Things began innocently, two friends, movies, camping, lunches, shopping, talking, trust and love. I’d had several friendships that were only that, friendships but with her it was so much more. I’d always been shy and quiet, the girl that kept her face in the book and followed all the rules. But around her, it was as if I’d become a different person; I was no longer afraid to speak, to smile, because I could take it all on. This was when I started “breaking the rules,” “when I forgot what God wanted of me”, church leaders said. They were referring to the times she’d gone to church with me and we held hands during service. How could something so innocent and real be frowned upon?
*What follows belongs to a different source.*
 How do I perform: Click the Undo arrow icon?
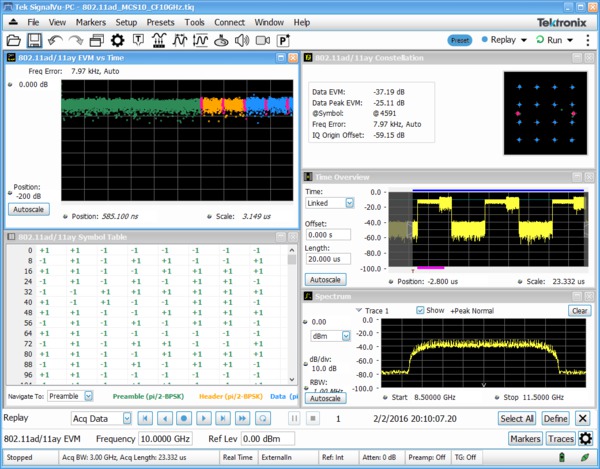pos(55,41)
Stupid me, I had forgotten what I learned, what the Bible said about romantic love and only those that are “entitled” to share it.
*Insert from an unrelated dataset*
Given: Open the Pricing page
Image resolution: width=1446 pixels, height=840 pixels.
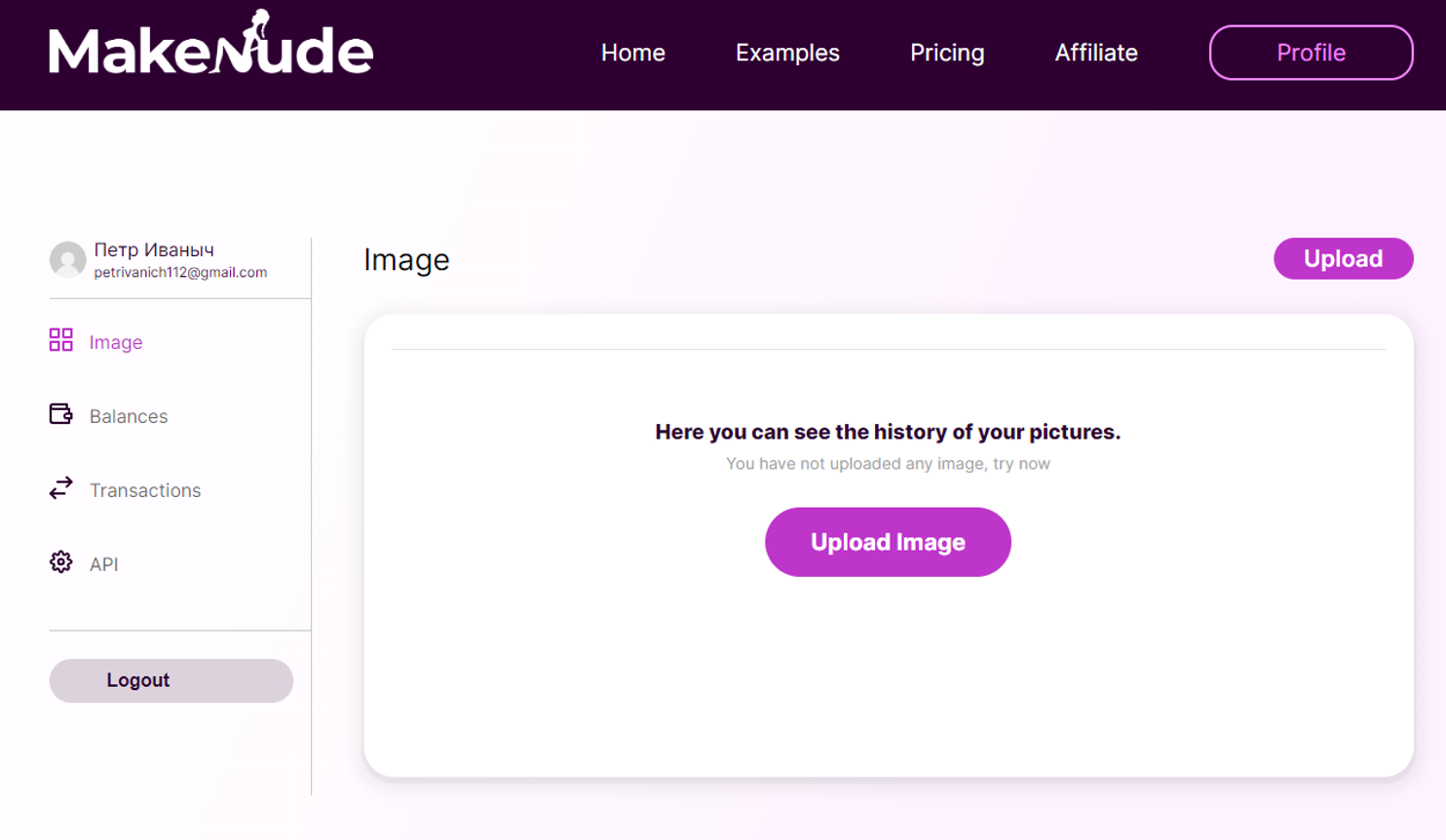Looking at the screenshot, I should point(947,53).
Trapped in Green by Tania Breton

Trapped in Green by Tania Breton

Three church leaders were present; they had formed a council that would be my jury, judge and executioner. I knew two of them very well; Walker and Smith, they’d seen me through my baptism, my first church performance and our fathers’ abandonment, to name only a few momentous occasions of my life in which they had been indispensable. Johnson the third leader present was new to our group and knew of me only by reputation. I walked in at 6, feeling as dark and sad as the black dress I was wearing. They greeted me formally; Walker and Smith avoided eye contact, probably to distance themselves emotionally. For the most part Johnson talked, read to me from the Bible in an effort to make me understand the appropriate and approved love from the one that shamed God and was unacceptable. As I listened I tried to keep myself from crying, succeeding except for my watery eyes that didn’t seem to stop stinging.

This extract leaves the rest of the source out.